Please copy out every line of the listing below in which the word "agent" appears.
*** Data records ***
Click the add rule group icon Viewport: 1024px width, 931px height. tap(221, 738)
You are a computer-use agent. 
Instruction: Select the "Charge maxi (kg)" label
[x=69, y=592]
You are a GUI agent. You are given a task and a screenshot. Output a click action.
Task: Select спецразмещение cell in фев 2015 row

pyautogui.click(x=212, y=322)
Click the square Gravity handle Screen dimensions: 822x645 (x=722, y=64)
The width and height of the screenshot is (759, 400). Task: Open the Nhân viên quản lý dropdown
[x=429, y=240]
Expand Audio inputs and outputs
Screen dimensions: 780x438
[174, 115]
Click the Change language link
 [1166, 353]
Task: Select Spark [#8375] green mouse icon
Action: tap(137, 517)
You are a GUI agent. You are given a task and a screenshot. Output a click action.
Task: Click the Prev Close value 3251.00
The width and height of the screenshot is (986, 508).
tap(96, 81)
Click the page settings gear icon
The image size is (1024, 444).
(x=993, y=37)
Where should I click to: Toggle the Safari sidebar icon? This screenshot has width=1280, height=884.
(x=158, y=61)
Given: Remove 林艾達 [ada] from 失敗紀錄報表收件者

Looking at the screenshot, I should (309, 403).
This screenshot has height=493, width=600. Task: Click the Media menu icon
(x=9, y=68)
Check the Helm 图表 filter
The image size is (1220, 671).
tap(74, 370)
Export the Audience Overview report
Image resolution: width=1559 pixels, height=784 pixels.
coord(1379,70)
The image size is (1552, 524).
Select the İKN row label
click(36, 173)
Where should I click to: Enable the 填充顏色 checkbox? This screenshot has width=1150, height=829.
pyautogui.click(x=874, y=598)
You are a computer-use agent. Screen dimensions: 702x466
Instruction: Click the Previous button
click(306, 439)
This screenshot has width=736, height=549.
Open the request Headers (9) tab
*** End of Data records ***
* Written reply:
You are a computer-use agent. 
You are a GUI agent. You are given a task and a screenshot. Output a click action.
You are a GUI agent. You are given a task and a screenshot. Output a click action.
You are a computer-use agent. Screen dimensions: 702x466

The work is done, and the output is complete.